O titular da serventia tem legitimidade para figurar no polo passivo de demanda em que se pretende a reparação de danos decorrentes dos serviços notariais ou registrais.
Esse foi o entendimento da 9ª Câmara de Direito Privado do Tribunal de Justiça de São Paulo ao confirmar a condenação de um tabelião pela lavratura de uma escritura de compra e venda de um imóvel mediante apresentação de documentos falsos. A indenização por danos morais foi arbitrada em R$ 30 mil.
De acordo com os autos, os proprietários só tomaram conhecimento da venda fraudulenta do imóvel meses depois após a lavratura da escritura pública pelo tabelião réu. Eles tiveram que ingressar com ação de reintegração de posse e, depois, buscaram indenização por danos morais e materiais contra o tabelião.
Ao recorrer da sentença, o tabelião citou precedente do Supremo Tribunal Federal, no julgamento do RE 842.846, sob a sistemática da repercussão geral (Tema 777), no sentido de que a ação deveria ser proposta contra o Estado, em função do serviço delegado.
Conforme o desembargador Márcio Boscaro, relator, no modelo adotado no Brasil, a função notarial e de registro público é reservada à figura do notário e oficial de registro particular, em colaboração com o Poder Público, que detém o poder-dever de conferir a autenticidade e a fé pública a documentos, assinaturas e declarações de vontade.
“Trata-se de serviço público exercido em caráter privado, em razão de delegação constitucionalmente prescrita (artigo 236 da Constituição). No julgamento do RE 842.846, em regime de repercussão geral, decidiu a Suprema Corte pela possibilidade de responsabilização objetiva do Estado quanto aos atos dos tabeliães e dos registradores oficiais que, no exercício de suas funções, causem danos a terceiros”, disse.

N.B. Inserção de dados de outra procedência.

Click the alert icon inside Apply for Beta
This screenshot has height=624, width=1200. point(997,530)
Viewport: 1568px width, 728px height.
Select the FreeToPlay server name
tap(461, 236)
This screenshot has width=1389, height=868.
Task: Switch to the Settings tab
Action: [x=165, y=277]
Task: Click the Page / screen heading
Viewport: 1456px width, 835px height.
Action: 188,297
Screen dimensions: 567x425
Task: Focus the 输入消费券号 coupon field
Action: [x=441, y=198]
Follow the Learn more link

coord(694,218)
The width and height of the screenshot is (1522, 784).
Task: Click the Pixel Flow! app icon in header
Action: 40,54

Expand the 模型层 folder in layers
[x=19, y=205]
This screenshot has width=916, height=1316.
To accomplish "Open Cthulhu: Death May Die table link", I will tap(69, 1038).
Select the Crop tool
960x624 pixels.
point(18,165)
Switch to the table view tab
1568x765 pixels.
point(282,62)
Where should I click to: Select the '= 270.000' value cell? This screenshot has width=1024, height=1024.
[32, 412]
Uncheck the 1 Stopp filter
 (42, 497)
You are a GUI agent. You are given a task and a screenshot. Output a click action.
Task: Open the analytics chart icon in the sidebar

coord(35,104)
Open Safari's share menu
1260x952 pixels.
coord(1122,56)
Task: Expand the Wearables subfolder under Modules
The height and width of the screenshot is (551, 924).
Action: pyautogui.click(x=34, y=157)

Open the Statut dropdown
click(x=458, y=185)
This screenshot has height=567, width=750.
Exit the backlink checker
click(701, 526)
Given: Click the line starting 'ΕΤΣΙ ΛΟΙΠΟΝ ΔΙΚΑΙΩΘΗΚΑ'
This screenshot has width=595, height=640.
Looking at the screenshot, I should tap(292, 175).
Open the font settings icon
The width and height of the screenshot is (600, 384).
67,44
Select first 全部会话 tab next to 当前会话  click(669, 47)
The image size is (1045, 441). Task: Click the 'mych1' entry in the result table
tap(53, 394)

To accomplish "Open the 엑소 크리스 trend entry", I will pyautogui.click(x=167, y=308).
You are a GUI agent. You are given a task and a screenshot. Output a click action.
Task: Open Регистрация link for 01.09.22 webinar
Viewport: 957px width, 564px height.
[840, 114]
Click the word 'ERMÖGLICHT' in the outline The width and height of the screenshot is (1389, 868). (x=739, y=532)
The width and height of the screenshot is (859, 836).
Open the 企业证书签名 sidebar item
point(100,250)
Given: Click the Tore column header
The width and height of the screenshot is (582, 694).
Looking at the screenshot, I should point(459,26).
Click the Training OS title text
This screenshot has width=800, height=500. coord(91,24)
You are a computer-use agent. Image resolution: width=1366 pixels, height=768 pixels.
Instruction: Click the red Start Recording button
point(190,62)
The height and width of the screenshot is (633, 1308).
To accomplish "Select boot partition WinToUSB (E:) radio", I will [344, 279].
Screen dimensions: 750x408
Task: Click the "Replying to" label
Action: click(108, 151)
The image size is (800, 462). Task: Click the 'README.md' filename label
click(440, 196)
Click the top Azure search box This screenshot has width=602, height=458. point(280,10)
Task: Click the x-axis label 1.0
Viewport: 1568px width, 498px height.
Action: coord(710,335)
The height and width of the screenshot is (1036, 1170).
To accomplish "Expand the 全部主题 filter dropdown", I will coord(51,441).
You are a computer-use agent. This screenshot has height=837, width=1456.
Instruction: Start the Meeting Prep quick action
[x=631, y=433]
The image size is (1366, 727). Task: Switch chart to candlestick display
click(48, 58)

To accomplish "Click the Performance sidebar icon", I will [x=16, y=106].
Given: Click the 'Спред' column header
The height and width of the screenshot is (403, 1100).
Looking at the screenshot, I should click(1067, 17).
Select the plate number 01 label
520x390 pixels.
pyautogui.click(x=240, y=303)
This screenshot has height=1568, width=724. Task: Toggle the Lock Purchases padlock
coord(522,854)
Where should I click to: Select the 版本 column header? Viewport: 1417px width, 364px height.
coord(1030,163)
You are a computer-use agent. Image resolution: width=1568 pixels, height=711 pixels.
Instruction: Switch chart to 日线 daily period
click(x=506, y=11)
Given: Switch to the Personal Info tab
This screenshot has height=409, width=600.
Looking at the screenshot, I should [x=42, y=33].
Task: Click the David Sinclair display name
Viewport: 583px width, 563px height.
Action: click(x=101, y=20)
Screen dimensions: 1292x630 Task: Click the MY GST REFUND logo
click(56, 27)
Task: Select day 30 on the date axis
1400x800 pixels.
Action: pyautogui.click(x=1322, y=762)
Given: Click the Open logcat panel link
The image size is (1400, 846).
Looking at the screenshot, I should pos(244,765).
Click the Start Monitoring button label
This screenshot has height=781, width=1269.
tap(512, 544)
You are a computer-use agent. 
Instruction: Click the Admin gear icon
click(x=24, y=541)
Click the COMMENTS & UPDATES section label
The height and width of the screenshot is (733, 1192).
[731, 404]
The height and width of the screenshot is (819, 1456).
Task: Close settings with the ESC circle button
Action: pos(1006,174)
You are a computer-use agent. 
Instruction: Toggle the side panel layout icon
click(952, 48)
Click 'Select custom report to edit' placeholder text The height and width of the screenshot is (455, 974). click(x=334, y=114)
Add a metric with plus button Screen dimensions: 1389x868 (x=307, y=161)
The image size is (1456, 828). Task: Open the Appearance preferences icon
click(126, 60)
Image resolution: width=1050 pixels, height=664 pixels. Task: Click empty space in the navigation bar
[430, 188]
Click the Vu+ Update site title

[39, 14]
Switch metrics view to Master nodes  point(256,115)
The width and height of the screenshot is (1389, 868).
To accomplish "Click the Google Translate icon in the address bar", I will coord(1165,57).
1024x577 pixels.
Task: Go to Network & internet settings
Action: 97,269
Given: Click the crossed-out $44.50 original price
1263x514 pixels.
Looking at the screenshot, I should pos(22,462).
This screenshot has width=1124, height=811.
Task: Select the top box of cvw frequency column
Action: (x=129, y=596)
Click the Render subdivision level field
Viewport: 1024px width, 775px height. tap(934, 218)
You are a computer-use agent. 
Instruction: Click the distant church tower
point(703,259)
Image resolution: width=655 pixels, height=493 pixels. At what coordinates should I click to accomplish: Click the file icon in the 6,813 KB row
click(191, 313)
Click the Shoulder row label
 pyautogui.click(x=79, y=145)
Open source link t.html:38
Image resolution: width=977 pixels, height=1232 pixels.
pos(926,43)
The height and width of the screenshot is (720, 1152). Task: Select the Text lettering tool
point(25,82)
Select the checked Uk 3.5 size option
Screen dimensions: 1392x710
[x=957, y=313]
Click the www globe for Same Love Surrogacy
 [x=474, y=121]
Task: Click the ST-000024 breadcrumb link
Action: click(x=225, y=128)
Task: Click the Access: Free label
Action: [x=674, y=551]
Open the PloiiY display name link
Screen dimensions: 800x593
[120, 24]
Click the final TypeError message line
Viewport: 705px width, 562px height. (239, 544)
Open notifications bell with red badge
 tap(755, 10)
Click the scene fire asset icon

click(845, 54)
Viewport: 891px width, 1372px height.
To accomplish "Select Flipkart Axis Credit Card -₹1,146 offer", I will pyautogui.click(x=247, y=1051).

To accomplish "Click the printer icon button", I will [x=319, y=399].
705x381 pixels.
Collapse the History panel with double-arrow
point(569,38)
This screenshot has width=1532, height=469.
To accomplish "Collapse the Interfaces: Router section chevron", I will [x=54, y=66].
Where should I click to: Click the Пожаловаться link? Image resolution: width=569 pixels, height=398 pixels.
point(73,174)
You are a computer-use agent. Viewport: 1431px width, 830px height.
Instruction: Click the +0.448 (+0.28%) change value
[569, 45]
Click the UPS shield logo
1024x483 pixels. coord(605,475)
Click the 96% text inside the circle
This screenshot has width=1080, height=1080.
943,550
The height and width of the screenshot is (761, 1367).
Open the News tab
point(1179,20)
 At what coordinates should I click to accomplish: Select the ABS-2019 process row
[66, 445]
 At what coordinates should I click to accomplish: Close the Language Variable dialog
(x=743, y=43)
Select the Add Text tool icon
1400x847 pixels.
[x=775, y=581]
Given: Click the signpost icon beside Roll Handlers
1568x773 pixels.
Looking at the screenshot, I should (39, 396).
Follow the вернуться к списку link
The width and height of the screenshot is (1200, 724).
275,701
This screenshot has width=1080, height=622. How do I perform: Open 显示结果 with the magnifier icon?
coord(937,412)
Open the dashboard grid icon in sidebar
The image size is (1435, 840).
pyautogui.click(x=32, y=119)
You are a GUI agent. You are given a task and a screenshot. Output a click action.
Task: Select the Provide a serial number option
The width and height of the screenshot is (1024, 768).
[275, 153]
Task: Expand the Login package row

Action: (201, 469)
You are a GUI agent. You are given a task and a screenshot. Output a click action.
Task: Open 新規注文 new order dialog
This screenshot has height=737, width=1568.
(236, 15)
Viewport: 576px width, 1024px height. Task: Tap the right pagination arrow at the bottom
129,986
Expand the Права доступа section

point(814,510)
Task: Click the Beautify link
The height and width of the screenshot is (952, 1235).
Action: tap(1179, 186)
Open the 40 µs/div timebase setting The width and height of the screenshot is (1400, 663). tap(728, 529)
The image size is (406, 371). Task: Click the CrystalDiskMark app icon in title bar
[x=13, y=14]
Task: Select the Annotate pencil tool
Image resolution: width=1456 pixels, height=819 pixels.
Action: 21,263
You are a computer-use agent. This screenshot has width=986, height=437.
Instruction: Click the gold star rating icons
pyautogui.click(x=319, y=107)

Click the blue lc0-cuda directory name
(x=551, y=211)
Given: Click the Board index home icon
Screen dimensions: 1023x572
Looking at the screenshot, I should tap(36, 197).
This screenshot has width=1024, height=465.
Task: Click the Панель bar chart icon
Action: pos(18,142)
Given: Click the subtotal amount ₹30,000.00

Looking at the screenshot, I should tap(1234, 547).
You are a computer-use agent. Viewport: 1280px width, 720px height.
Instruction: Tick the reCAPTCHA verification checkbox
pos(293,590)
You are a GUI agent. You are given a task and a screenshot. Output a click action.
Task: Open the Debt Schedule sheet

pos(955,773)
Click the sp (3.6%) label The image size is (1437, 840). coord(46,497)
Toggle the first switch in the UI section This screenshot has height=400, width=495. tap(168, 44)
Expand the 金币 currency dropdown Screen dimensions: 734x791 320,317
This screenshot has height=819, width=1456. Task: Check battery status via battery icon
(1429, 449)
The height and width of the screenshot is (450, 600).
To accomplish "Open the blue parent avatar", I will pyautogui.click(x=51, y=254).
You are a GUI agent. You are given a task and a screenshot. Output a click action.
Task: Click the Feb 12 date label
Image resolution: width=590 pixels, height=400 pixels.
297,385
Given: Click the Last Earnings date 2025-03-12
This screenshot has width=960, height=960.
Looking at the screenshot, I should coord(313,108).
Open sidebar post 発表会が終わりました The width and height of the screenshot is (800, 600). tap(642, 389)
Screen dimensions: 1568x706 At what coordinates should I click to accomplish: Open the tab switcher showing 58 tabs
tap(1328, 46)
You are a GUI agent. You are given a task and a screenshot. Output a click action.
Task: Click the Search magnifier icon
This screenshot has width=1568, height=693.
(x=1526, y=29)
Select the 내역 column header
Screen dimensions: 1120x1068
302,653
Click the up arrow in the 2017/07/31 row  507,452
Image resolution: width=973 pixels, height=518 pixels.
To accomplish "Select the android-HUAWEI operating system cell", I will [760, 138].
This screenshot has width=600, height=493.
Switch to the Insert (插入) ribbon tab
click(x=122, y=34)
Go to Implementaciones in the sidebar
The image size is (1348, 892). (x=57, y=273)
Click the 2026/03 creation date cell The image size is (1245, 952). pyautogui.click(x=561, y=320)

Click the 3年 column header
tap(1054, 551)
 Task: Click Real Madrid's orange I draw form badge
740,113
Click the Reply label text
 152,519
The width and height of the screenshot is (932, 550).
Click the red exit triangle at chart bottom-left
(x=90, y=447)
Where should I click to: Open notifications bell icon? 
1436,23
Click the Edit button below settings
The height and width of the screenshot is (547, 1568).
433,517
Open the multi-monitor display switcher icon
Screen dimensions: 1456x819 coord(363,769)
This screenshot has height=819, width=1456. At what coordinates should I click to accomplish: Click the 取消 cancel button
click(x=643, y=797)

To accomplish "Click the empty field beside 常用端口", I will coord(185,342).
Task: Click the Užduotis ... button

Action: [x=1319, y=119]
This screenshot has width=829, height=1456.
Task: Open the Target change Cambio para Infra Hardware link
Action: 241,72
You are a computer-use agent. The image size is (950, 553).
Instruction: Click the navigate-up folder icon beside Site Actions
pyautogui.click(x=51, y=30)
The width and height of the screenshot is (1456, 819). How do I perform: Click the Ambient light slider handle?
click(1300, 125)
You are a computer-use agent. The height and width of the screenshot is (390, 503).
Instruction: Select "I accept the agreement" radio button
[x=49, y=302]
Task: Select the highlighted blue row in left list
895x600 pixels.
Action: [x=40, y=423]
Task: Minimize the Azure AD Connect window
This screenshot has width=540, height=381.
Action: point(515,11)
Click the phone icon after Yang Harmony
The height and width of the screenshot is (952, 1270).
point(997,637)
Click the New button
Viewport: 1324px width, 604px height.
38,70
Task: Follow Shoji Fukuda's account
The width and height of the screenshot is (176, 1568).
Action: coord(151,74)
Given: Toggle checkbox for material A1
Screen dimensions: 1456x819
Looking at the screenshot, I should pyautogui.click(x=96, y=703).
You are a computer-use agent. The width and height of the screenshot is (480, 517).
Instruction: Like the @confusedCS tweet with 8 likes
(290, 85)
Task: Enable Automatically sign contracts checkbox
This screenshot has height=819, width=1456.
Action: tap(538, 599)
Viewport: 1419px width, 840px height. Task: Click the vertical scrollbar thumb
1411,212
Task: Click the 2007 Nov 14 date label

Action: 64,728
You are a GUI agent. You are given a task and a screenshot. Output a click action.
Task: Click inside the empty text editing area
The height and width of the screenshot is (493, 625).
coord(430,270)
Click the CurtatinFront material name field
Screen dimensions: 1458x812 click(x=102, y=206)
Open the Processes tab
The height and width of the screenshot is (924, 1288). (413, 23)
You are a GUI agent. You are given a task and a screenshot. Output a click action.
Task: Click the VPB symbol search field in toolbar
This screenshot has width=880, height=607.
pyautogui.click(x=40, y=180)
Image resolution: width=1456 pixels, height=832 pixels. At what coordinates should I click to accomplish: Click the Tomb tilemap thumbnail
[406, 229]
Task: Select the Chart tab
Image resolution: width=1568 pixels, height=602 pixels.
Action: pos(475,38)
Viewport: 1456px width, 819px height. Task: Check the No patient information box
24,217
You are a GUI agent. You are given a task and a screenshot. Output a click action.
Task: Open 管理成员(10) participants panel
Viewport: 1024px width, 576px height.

No entanto, prosseguiu o magistrado, não foi discutido pelo STF, no Tema 777, a imprescindibilidade (ou exclusividade) de acionamento prévio do Estado em ações indenizatórias por atos de tabelião ou de registrador oficial. Assim, é permitido à parte a escolha direta do próprio delegatário de serviços para compor o polo passivo da lide, como ocorreu no caso em questão.
“Portanto, não prospera a arguição de ilegitimidade passiva, pouco importando, para essa conclusão, a condição de interino, ostentada pelo apelante, à época dos fatos, pois, na condição de preposto designado pelo Estado, era inegavelmente a pessoa responsável pela aludia serventia judicial, bem assim pele efetiva regularidade dos atos ali praticados.”
Boscaro também não acolheu o pedido de aplicação do parágrafo único do artigo 22 da Lei 8.935/94, pois o ato viciado foi praticado em 2014, anteriormente à Lei 13.286/16, que consagrou a responsabilidade subjetiva dos notários e registradores em relação aos danos decorrentes dos atos praticados no exercício das suas funções: “A lei nova não pode retroagir para alcançar os atos anteriormente praticados”.
Para o relator, os danos morais ficaram comprovados, sendo inegável o transtorno sofrido pelos autores que, “em decorrência da grave e negligente conduta do apelante”, precisaram contratar advogado e ajuizar demanda judicial, “sujeitando-se a longo trâmite processual, com vistas a reaver bem imóvel que legitimamente lhes pertencia”.